Because there was a surplus, NOAA authorized $510 to be distributed to each of those qualified in the first round, Rivera said. There was a third round, in which $97 was disbursed to the same group.
The funds disbursement was done according to three scales that depended on the number of outings to the sea that the fisherman made during the year; the more outings completed, the higher the aid amount.
Nelson Pimentel, a native fisherman from Vieques and spokesman for the Puerto Rico Federation of Fishermen and Defenders of the Sea, said this system was unfair.
“If it’s an incentive for economic loss, why are you going to marginalize a sector that perhaps could not go out [to fish]?” Pimentel pointed out.
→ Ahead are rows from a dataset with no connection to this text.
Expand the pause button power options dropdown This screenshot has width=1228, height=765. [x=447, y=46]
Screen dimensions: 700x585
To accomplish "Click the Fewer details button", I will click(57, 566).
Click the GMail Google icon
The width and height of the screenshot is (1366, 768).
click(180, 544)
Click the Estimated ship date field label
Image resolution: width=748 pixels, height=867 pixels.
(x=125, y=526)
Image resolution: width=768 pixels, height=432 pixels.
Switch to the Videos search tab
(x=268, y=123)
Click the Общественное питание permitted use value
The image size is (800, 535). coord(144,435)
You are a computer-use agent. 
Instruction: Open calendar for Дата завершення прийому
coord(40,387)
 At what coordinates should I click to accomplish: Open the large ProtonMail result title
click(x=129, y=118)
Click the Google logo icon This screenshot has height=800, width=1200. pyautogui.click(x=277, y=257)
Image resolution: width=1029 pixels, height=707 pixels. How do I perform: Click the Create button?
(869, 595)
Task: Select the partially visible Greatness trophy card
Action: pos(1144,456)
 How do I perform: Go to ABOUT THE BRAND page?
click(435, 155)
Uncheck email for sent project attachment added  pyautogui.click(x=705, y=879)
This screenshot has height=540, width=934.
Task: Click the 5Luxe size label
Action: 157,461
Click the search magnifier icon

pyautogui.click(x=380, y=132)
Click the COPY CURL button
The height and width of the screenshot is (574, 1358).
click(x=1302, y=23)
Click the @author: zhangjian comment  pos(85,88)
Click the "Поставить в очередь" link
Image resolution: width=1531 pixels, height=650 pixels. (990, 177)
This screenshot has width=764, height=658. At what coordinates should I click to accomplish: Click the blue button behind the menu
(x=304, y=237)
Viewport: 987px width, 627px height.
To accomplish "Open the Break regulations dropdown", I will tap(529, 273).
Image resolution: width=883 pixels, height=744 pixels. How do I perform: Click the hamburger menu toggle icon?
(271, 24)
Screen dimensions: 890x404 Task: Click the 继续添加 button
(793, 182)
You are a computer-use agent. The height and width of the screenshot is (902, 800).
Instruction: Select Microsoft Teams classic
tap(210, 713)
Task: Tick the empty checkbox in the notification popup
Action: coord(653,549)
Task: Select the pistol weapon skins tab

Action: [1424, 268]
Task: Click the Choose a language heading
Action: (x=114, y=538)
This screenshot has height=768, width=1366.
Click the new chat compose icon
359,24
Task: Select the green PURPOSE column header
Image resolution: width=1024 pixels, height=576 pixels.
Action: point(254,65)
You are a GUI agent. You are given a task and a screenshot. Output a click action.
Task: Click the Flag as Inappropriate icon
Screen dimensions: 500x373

The spokesman compared how the funds were managed in Puerto Rico versus the US Virgin Islands, noting that the neighboring jurisdiction did not set the same requirements and allocated them equally to each applicant.
However, Rivera confirmed that the Department of Agriculture will distribute the recent allocation of almost $3 million in the same way, through scales according to fishing trips made in 2020.
María money appears five years later
Regarding the recovery funds, Miguel Ortiz, president of the Puerto Rico Federation of Fishermen and Defenders of the Sea, told the Center for Investigative Journalism that, after five years full of complications, he has been one of the few fishermen to get the money to repair his fishing village after Hurricanes Irma and María.
“My village was supposedly the first,” Ortiz said, emphasizing the delay.
This year, the Department of Agriculture awarded him $383,000 for restoration work on his Punta Pozuelo fishing village in Guayama.
Given the delay and complications in the disbursement of federal funds to the fisheries, Agriculture Secretary González Beiró’s statements that they have a commitment to the fishermen has earned a “Misleading” verdict because it’s a partially confirmed assertion that shows some degree of manipulation in the information.